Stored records
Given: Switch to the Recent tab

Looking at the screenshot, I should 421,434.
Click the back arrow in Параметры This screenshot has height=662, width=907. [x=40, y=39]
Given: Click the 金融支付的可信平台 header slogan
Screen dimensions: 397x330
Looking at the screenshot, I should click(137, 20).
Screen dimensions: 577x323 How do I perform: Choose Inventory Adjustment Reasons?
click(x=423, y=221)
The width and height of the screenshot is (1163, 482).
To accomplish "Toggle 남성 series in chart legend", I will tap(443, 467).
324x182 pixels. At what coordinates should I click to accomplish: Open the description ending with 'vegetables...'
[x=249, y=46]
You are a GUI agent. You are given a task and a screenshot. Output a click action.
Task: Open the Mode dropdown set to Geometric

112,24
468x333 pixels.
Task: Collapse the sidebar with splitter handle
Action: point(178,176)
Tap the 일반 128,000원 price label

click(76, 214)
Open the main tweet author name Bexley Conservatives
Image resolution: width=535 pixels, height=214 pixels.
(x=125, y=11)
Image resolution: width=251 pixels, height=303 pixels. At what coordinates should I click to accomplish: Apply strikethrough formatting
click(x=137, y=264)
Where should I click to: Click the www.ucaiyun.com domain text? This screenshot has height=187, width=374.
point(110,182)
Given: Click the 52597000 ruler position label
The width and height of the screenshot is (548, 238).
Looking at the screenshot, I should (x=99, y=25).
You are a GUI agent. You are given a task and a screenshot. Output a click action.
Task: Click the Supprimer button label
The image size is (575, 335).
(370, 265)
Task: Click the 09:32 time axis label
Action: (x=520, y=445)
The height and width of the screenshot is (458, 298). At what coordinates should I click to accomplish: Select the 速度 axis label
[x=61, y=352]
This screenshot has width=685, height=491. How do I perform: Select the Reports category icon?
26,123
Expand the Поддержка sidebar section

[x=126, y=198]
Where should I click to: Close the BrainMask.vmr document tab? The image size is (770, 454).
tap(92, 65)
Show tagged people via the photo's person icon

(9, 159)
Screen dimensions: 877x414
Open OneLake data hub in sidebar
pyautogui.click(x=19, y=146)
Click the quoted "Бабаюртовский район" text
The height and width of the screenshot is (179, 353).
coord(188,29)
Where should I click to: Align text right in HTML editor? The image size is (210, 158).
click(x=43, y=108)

-- Task instructions --
Retype the records above in full. Every word should match.

-- Answer below --
Given: Switch to the Recent tab

Looking at the screenshot, I should 421,434.
Click the back arrow in Параметры This screenshot has height=662, width=907. [x=40, y=39]
Given: Click the 金融支付的可信平台 header slogan
Screen dimensions: 397x330
Looking at the screenshot, I should click(137, 20).
Screen dimensions: 577x323 How do I perform: Choose Inventory Adjustment Reasons?
click(x=423, y=221)
The width and height of the screenshot is (1163, 482).
To accomplish "Toggle 남성 series in chart legend", I will tap(443, 467).
324x182 pixels. At what coordinates should I click to accomplish: Open the description ending with 'vegetables...'
[x=249, y=46]
You are a GUI agent. You are given a task and a screenshot. Output a click action.
Task: Open the Mode dropdown set to Geometric

112,24
468x333 pixels.
Task: Collapse the sidebar with splitter handle
Action: point(178,176)
Tap the 일반 128,000원 price label

click(76, 214)
Open the main tweet author name Bexley Conservatives
Image resolution: width=535 pixels, height=214 pixels.
(x=125, y=11)
Image resolution: width=251 pixels, height=303 pixels. At what coordinates should I click to accomplish: Apply strikethrough formatting
click(x=137, y=264)
Where should I click to: Click the www.ucaiyun.com domain text? This screenshot has height=187, width=374.
point(110,182)
Given: Click the 52597000 ruler position label
The width and height of the screenshot is (548, 238).
Looking at the screenshot, I should (x=99, y=25).
You are a GUI agent. You are given a task and a screenshot. Output a click action.
Task: Click the Supprimer button label
The image size is (575, 335).
(370, 265)
Task: Click the 09:32 time axis label
Action: (x=520, y=445)
The height and width of the screenshot is (458, 298). At what coordinates should I click to accomplish: Select the 速度 axis label
[x=61, y=352]
This screenshot has width=685, height=491. How do I perform: Select the Reports category icon?
26,123
Expand the Поддержка sidebar section

[x=126, y=198]
Where should I click to: Close the BrainMask.vmr document tab? The image size is (770, 454).
tap(92, 65)
Show tagged people via the photo's person icon

(9, 159)
Screen dimensions: 877x414
Open OneLake data hub in sidebar
pyautogui.click(x=19, y=146)
Click the quoted "Бабаюртовский район" text
The height and width of the screenshot is (179, 353).
coord(188,29)
Where should I click to: Align text right in HTML editor? The image size is (210, 158).
click(x=43, y=108)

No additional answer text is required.